Berenz grew up with countless hours of physical therapy, wearing a brace to correct his gait. Then, at age 8, he underwent an innovative surgery in which tendons from his foot were used to lengthen his hamstring, giving him relief from the constant tension and making walking easier.

The procedure was liberating. Berenz took up hiking and rock climbing. Then, one day in the gym, he saw a poster of Kilimanjaro, and asked some friends if they’d like to make the trek with him as a fundraiser.

“It took a solid year to plan,” he says. “It was a part-time job.” They gave their effort a name, Climb for CP. Eventually, local media picked it up, and the donations started to roll in.

Meanwhile, Berenz spent a lot of time in the Blue Hills in Milton, building up endurance and flexibility in his leg.

“It was the most challenging thing, physically and mentally, that I’ve ever put myself through,” Berenz says. “We really did take it day by day, step by step.”
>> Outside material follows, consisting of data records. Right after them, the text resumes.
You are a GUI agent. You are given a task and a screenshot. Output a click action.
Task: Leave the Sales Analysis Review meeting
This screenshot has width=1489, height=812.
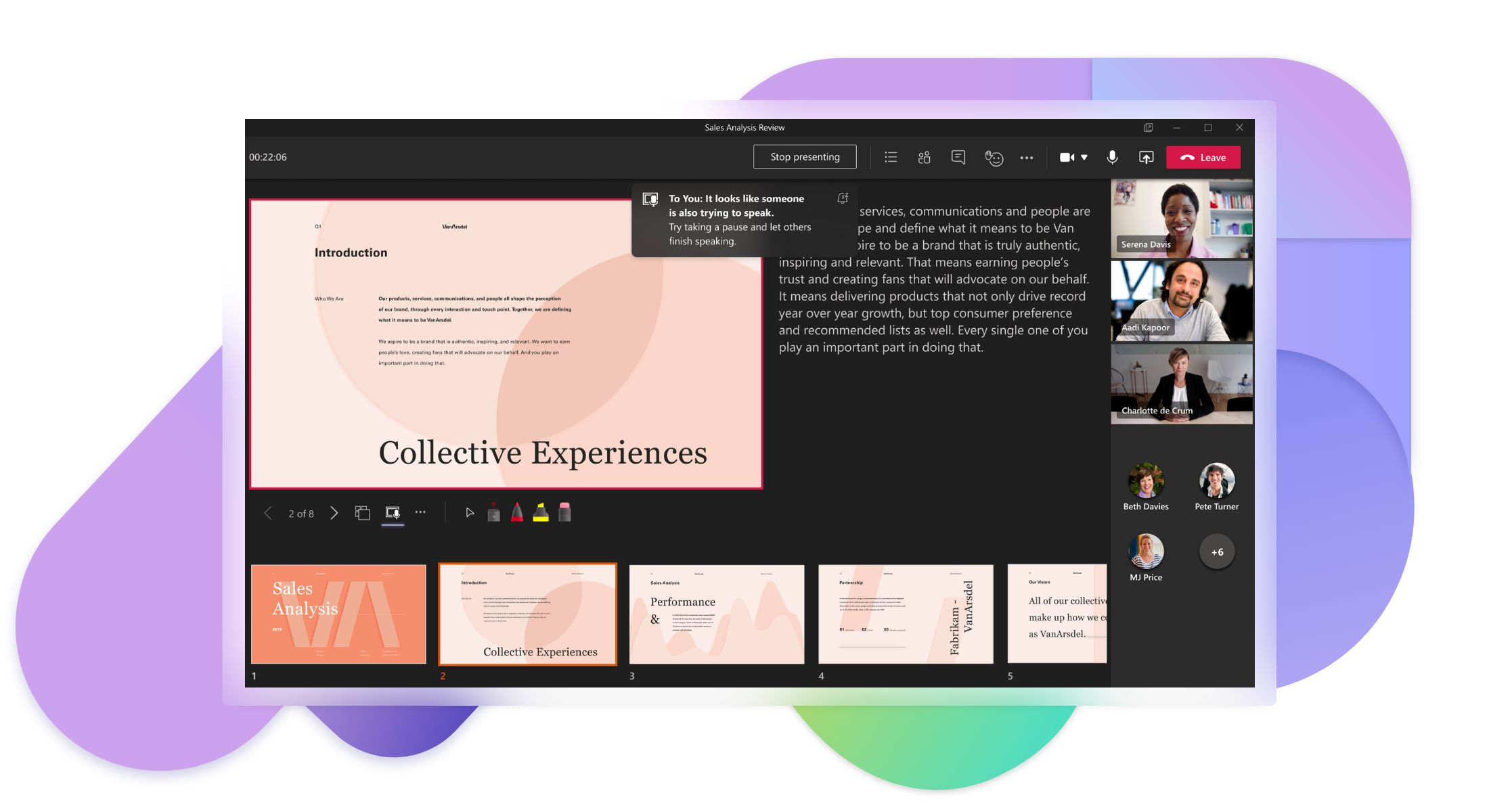click(x=1203, y=157)

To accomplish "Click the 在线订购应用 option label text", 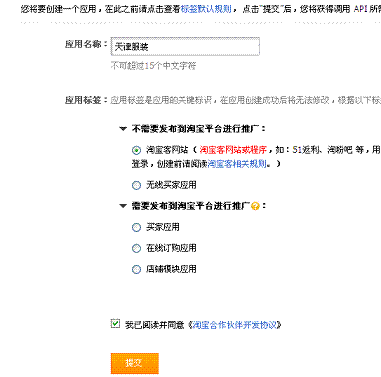I will [x=171, y=248].
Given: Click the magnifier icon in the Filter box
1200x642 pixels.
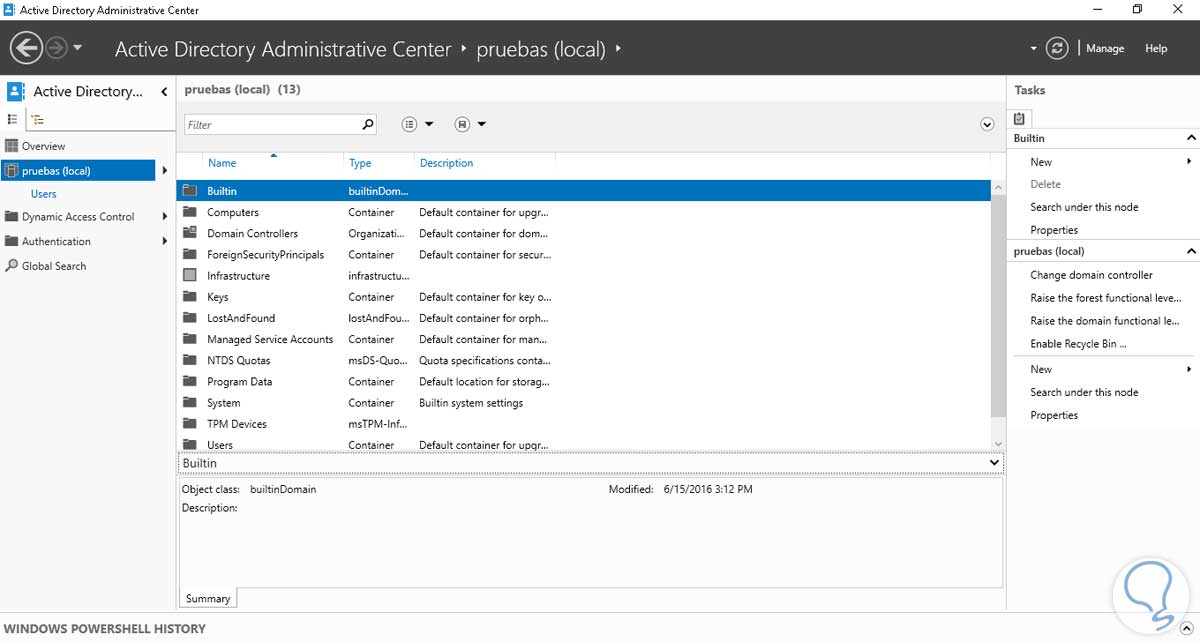Looking at the screenshot, I should pyautogui.click(x=368, y=124).
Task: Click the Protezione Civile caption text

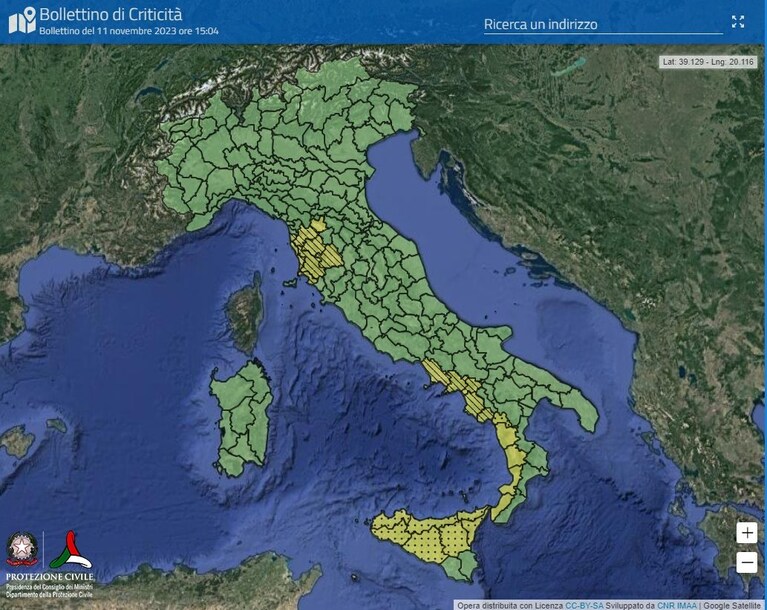Action: click(50, 577)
A day and a half before summit, he and a partner got sick from bad water. They took antibiotics, but suffered through chills the night before they were set to reach the top, and barely slept. But they made it.

“I want other people with CP to have the opportunity to push their own limits, too,” he says. “Be it someone taking their first steps or getting a scholarship to college. To me, those things are just as monumental as climbing a mountain.”

Berenz has another climb in his sights for 2015: The highest mountain in both the western and southern hemispheres, Argentina’s 22,837-foot Aconcagua.